Tue, 29 Mar 2005

Talks neede to contain nuclear crisis

Jasper S. Kim, The Korea Herald, Asia News Network, Seoul

The North Korean nuclear crisis has been ongoing since the last decade. Yet despite an international peace agreement between North Korea and the United States (in the form of the 1994 Agreed Framework) and several rounds of six-way talks, the threat of a nuclear standoff still exists.

As a result, the United States is making the North Korean nuclear issue a top priority, and sent Secretary of State Condoleezza Rice on an Asian diplomatic tour to put concerted pressure on North Korea to take action. But if such efforts fail, this may signal the abrupt end of the six-way talks, thus escalating the standoff to a potentially more combative level.

In Rice's just-concluded visit to Asia, a clear "carrot-and- stick" approach was used relating to North Korea. The "carrot" was in her statement on March 20 declaring North Korea as a "sovereign state" and the promise of food aid if it cooperates. Official recognition of North Korea as a "sovereign state" was the first such public statement by a senior level U.S. official. The "stick" came in the form of her statement that if North Korea failed to participate in the next six-way talks, the United States reserved the right to seek "other options."

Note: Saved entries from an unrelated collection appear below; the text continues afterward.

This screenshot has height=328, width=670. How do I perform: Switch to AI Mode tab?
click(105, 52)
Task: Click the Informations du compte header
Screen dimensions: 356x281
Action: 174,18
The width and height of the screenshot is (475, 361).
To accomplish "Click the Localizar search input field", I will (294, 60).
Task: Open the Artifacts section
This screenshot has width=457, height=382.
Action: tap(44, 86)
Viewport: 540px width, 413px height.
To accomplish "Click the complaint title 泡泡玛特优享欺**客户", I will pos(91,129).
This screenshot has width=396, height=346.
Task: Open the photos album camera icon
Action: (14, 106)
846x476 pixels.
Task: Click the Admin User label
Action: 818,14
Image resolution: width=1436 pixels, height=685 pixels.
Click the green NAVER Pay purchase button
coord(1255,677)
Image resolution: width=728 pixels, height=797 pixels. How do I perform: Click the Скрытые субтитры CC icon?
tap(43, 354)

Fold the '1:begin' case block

What such "other options" exactly means is unclear. However, the likely result may be a U.S. effort to place economic sanctions on North Korea in front of the international community vis-a-vis a relevant resolution for UN Security Council passage.

North Korea's response to Rice's comments was somewhat predictable. On March 22, just two days afterwards, the North Korean leadership declared it had boosted its nuclear deterrent capabilities. The rationale given was that the recent joint U.S.- South Korean military exercises constituted a precursor to a preemptive military strike against North Korea. The official statement was that Pyongyang "will take necessary countermeasures including the bolstering of its nuclear arsenal to cope with the extremely hostile attempt of the U.S. to bring down the system" in North Korea.

Rice clearly stated that the ball was in North Korea's court, and that its leadership faced a critical crossroads in relation to resolving the standoff. However, if North Korea's recent response of claiming increased nuclear deterrents is any indicator of future events, then the six-way talks have a dim future.

At the same time, the Bush administration is clearly losing patience with the North Korean leadership. Given this, and given the rising tensions relating to the North Korean nuclear crisis, the question then becomes: what happens in the event that the six-way talks end?

In such an event, the United States would have several options. First, it can pursue economic sanctions within the context of the UN Security Council. But for any U.S.-led resolution to pass, both China and Russia would have to decide not to exercise their "veto" power.

Second, the United States could execute a preemptive military or paramilitary strike against the Yongbyon facility, which was believed to house all of North Korea's nuclear weapons around 1994, when the 1994 Agreed Framework was initially brokered. However, in a recent interview, IAEA Director-General Mohammad el-Baradei confessed that he had no knowledge now of exactly where the DPRK leadership housed their alleged nuclear weapons.

The U.S. Central Intelligence Agency currently believes North Korea has at least two or more such nuclear weapons. But as possible assurance against such action, both Rice and her predecessor, Colin Powell, publicly proclaimed that the United States "has no intention to attack" North Korea, and that such security assurances could even be given within the context of a six-way nuclear non-proliferation agreement.

Third, the United States could simply do nothing. In other words, it could condone North Korea's nuclear deterrent. But if the United States did this, then it would probably take concerted efforts to isolate North Korea even further, and act to cut off direct aid from the United States to North Korea, as well as from other donors.

In terms of working with South Korea, the United States could decide to continue or even increase joint military exercises with South Korean forces, and provide high-tech military hardware. South Korea could boost its defense budget even more to place pressure on North Korea's military and economic structure.

Even more, the United States may then condone Japanese efforts to amend article 9 of its constitution. Such a constitutional amendment would allow Japan to take a more active military role in the region, creating a post-1945 renewed military self- awareness, which could also have a notable impact on the stability of the region.

Overall, an end to the six-way talks would signal an increasing threat to the peace and security of both the Korean Peninsula and the region as a whole. As the rhetoric between the United States and North Korea escalates, so does the likelihood of the success of the six-way talks to end the standoff.

The writer is professor of international law at the Graduate School of International Studies, Ewha Womans University.